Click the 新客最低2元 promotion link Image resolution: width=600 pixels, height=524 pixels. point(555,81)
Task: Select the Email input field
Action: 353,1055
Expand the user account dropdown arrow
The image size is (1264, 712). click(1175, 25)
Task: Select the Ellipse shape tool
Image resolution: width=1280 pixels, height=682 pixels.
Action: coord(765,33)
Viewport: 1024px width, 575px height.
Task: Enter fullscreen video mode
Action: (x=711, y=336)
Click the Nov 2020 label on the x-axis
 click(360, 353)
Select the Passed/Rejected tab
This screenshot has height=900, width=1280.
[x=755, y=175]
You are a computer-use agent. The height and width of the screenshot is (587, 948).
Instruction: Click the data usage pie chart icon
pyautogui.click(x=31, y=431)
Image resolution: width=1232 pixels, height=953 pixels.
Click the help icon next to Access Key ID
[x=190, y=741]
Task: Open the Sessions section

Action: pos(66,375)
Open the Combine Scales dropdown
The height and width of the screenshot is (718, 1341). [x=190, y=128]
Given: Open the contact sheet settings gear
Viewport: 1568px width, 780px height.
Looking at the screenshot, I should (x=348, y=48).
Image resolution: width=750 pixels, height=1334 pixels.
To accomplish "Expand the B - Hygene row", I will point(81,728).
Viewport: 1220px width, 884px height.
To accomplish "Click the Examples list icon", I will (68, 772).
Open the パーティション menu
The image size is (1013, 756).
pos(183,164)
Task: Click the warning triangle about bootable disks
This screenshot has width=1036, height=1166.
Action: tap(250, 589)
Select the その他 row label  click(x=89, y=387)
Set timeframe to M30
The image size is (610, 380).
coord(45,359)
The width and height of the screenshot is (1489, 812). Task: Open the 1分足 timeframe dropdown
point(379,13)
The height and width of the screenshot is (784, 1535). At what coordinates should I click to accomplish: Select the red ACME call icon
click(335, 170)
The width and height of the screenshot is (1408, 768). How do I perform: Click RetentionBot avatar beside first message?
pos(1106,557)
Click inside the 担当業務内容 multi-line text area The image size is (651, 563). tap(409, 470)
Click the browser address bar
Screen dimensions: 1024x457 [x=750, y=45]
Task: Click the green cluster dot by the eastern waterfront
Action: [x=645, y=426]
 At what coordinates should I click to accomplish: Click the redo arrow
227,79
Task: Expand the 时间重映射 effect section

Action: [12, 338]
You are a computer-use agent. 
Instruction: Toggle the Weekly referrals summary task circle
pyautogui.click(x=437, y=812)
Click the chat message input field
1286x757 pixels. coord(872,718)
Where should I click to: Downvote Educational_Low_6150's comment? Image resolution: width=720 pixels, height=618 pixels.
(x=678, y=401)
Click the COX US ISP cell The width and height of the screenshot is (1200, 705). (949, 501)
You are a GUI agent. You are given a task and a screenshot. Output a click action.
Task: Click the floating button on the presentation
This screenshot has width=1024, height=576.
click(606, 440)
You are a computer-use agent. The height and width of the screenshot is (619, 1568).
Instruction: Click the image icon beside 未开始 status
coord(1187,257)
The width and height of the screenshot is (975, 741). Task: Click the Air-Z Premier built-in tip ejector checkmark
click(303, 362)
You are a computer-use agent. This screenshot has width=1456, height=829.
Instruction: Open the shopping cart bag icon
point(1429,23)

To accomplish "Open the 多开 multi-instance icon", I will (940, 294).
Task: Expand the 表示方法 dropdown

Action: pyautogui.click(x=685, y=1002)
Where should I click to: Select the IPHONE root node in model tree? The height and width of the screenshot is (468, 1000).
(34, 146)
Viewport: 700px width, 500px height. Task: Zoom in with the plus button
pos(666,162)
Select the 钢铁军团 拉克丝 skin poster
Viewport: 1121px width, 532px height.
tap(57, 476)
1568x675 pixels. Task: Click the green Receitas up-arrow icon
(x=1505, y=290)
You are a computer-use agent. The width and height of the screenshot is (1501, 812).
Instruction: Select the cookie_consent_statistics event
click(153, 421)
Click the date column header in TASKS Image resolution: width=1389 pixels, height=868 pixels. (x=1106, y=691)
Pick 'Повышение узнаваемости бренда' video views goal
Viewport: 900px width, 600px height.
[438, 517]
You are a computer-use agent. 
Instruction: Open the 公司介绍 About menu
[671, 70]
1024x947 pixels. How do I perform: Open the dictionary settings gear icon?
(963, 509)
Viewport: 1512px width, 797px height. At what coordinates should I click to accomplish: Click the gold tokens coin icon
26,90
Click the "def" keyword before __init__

• WHAT THE TASK REQUIRES:
Please list each line of the records containing the word "dropdown", copying every such line in full. Case counts.

• ANSWER TO THIS TASK:
Expand the user account dropdown arrow
Open the Combine Scales dropdown
The width and height of the screenshot is (1489, 812). Task: Open the 1分足 timeframe dropdown
Task: Expand the 表示方法 dropdown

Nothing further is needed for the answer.